Si le juge partage l’avis du ministère public, Khalifa Sall et Cie pourraient se défendre lors d’un procès qui s’annonce d’ores et déjà épique. Il faut dire que dans cette affaire, le maire de Dakar fera face à l’État mais aussi à ses proches collaborateurs dont Mbaye Touré, le Directeur administratif et financier de la mairie qui est une des pièces maîtresses de ce dossier. Et pour cause, face aux enquêteurs de la DIC déjà, Mbaye Touré a certes reconnu avoir pris l’initiative d’utiliser de fausses factures du GIE Tabaar mais il déclare en avoir informé le maire.

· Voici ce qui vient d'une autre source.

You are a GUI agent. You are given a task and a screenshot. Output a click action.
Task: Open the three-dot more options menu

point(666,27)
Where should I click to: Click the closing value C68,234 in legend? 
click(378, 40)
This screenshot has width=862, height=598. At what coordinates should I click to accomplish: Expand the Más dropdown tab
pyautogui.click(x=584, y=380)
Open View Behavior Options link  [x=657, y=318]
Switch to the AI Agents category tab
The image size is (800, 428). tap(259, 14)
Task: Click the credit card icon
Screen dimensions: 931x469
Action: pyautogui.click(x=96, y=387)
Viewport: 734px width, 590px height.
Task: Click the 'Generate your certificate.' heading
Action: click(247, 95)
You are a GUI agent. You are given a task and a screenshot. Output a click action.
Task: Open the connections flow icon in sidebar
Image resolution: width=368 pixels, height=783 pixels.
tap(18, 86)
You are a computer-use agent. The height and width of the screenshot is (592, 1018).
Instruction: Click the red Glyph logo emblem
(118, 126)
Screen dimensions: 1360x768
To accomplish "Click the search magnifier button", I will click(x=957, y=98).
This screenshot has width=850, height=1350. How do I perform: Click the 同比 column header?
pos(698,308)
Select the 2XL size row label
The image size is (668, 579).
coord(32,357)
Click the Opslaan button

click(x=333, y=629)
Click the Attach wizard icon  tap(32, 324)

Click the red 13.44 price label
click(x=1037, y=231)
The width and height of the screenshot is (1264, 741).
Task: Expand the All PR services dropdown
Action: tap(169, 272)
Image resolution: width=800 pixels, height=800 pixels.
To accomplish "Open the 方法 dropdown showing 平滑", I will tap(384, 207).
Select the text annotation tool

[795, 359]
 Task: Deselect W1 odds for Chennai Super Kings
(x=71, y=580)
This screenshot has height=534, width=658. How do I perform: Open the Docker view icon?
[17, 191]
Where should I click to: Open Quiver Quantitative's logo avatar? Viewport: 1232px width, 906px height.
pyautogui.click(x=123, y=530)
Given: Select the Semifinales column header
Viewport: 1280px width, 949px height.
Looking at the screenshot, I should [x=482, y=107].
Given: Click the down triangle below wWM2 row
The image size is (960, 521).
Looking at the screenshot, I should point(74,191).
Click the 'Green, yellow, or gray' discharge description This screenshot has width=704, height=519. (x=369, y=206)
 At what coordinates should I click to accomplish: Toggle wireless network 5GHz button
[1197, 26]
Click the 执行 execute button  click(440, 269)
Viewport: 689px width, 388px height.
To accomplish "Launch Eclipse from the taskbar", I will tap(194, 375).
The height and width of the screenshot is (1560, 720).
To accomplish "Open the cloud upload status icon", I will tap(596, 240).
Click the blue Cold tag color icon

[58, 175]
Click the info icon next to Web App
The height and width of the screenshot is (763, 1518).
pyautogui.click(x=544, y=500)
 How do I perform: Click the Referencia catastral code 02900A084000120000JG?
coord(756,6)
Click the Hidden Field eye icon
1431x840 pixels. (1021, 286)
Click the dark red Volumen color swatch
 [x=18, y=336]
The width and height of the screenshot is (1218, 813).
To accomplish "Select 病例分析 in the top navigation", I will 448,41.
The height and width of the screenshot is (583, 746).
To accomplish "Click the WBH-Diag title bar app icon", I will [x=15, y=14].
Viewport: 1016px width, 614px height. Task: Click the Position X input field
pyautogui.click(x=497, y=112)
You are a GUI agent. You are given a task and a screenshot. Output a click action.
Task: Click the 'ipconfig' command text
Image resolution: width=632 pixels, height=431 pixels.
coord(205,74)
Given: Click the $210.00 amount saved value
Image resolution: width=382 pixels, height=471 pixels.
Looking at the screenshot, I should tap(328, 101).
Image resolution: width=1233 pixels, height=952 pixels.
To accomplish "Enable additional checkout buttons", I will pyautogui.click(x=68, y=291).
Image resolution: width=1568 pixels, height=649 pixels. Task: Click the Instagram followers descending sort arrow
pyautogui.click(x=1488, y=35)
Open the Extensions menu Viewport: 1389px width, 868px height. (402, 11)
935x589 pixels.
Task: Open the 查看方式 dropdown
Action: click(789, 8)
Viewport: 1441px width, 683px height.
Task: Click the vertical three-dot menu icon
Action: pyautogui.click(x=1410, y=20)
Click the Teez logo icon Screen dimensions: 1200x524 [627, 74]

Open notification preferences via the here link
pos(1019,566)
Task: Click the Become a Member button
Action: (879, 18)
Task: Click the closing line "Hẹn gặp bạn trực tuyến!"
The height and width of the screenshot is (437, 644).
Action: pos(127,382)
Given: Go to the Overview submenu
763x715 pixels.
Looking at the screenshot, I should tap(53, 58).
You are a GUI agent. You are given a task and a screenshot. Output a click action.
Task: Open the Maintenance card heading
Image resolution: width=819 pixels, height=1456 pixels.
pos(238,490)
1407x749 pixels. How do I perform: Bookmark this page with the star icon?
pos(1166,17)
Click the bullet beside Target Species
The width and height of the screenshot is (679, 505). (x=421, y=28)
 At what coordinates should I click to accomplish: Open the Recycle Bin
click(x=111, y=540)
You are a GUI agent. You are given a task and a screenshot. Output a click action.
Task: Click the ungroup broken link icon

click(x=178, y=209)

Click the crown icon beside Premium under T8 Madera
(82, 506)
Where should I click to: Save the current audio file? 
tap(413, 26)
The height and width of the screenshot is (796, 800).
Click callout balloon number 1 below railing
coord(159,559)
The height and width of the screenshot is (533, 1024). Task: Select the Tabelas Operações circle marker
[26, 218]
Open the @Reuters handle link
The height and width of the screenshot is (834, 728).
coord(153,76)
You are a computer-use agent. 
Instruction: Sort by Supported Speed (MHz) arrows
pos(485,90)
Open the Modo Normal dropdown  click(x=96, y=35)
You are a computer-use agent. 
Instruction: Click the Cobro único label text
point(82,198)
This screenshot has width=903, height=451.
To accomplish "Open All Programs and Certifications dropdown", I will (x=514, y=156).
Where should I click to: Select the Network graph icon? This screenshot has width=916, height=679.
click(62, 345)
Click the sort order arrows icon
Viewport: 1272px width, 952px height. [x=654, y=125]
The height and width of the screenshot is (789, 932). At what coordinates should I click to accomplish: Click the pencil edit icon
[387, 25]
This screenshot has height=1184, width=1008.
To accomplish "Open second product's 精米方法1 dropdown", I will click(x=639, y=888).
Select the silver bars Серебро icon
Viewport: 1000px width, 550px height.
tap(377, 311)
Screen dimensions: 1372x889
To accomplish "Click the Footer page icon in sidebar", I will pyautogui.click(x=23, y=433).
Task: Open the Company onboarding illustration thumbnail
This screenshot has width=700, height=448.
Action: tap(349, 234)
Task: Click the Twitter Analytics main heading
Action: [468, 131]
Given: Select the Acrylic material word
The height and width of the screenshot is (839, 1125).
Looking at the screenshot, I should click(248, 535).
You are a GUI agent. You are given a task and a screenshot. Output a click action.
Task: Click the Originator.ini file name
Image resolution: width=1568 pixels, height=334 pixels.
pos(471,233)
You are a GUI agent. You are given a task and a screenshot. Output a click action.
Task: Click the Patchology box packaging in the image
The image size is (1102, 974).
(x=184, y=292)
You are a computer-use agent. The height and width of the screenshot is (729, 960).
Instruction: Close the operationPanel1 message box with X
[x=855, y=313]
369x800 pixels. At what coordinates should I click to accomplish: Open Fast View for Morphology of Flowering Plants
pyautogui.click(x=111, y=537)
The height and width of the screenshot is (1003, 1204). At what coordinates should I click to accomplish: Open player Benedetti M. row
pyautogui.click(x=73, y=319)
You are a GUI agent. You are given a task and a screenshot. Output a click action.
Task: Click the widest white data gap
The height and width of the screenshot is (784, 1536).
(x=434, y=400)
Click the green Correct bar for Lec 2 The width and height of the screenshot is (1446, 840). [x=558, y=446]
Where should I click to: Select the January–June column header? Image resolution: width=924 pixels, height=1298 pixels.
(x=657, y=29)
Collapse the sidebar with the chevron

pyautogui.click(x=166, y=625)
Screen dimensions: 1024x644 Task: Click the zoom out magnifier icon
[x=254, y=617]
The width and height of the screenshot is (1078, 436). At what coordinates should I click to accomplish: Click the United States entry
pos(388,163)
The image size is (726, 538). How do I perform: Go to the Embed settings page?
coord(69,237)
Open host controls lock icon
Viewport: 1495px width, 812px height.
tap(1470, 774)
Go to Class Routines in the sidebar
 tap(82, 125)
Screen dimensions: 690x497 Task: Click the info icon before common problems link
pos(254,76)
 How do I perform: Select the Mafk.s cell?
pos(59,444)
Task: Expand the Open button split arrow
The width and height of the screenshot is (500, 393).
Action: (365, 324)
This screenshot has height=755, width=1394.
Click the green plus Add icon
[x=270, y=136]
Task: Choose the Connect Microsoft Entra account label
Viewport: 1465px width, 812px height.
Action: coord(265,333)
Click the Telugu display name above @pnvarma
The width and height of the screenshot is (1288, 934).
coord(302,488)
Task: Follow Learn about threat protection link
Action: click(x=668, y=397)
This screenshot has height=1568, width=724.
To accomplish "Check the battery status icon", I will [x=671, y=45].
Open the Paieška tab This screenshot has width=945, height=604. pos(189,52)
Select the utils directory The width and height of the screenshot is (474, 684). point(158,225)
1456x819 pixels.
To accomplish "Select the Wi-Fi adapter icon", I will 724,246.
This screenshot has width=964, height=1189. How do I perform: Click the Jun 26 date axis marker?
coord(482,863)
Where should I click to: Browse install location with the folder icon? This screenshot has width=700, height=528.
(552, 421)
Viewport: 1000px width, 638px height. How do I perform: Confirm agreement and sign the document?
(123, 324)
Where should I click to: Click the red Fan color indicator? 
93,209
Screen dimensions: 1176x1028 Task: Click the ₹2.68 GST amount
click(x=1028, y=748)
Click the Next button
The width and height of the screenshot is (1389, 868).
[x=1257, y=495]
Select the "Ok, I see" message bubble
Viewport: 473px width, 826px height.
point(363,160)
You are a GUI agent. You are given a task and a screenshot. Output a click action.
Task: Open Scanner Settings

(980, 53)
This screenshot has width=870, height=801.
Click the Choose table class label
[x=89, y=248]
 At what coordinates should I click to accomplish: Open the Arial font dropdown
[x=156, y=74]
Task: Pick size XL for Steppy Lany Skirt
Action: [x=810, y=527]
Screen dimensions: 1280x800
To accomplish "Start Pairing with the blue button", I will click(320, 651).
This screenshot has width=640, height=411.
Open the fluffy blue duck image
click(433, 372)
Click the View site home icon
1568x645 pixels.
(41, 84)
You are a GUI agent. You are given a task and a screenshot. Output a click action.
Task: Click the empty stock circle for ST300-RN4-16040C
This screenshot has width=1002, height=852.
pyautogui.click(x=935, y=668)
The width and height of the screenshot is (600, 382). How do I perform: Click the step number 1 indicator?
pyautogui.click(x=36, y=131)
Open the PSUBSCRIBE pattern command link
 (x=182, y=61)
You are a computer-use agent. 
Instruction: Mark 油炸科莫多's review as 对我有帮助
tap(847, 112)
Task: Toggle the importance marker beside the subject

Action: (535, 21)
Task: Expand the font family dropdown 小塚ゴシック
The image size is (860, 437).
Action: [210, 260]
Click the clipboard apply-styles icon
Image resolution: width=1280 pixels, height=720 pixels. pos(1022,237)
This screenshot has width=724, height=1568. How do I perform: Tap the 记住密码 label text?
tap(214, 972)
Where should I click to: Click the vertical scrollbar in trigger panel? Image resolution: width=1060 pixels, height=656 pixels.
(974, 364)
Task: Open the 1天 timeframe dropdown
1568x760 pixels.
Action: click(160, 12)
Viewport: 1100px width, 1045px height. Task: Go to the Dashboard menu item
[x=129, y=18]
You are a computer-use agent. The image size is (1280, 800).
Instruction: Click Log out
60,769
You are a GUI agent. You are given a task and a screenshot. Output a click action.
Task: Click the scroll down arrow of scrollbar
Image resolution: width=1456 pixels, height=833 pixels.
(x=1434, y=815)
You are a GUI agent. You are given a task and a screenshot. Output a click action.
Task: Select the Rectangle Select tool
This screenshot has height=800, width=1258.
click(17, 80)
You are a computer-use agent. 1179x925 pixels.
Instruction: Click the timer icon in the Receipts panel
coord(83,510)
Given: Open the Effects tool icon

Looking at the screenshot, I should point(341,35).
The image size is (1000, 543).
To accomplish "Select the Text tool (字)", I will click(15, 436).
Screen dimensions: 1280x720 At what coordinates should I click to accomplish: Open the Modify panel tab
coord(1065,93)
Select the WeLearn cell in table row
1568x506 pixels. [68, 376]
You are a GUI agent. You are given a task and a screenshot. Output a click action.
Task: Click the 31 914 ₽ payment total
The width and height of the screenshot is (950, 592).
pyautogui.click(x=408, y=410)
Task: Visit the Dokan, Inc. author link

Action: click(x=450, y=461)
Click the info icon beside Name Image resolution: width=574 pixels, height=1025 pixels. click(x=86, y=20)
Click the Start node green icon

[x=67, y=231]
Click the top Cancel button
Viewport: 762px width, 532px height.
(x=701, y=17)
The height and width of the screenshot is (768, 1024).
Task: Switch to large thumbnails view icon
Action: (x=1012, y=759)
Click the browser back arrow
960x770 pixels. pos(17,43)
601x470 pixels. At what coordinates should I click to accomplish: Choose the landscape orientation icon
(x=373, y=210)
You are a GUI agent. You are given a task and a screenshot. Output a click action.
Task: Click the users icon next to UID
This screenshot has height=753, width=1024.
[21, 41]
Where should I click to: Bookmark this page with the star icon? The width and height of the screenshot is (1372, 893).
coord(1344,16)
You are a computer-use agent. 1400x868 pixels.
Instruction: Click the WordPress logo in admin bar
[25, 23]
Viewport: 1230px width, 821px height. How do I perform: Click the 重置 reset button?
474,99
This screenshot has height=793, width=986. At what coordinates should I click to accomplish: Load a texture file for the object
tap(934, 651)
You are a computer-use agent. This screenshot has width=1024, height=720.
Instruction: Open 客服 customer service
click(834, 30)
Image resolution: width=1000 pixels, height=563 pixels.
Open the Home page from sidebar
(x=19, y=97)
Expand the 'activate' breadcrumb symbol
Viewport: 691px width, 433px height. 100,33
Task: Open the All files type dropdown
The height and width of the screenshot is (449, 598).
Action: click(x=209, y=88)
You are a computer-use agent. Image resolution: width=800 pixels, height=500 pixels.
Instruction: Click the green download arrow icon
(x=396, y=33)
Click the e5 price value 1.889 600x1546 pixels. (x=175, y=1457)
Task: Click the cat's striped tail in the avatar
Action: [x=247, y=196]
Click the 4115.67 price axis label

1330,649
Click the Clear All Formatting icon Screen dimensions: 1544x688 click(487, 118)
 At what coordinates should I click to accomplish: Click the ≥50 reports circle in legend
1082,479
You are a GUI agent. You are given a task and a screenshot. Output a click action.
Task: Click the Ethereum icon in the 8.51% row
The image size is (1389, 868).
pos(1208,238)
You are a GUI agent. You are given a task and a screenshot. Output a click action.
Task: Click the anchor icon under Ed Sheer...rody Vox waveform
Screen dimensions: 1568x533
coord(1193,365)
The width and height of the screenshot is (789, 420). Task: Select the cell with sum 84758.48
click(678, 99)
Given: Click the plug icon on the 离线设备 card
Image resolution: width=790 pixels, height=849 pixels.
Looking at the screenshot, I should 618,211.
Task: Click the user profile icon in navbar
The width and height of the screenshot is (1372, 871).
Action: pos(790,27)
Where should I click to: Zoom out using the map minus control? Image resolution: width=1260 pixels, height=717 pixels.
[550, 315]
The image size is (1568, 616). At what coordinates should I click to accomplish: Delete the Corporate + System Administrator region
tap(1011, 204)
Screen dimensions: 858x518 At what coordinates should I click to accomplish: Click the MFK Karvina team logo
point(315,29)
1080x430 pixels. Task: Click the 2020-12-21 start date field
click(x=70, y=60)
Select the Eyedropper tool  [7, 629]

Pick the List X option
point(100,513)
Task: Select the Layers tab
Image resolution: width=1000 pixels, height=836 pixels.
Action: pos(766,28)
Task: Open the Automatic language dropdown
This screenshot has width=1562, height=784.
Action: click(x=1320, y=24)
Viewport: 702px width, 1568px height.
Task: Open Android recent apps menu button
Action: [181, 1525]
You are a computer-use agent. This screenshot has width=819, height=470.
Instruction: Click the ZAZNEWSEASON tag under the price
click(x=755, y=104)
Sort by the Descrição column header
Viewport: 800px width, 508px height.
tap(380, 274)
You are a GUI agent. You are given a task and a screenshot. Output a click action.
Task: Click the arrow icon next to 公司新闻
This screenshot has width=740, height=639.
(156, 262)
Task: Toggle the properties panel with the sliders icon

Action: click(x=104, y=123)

Devant le juge, il n’a pas varié dans ses déclarations. «Cette initiative provient de moi-même dans le cadre de l’application d’un mécanisme que j’ai trouvé, suite à ma désignation en 2003 en ma qualité de gérant de la Caisse d’avance. Par contre, je n’ai jamais porté un choix quelconque sur une entreprise ou un GIE pour l’établissement des factures devant servir à justifier la Caisse d’avance», a admis le DAF.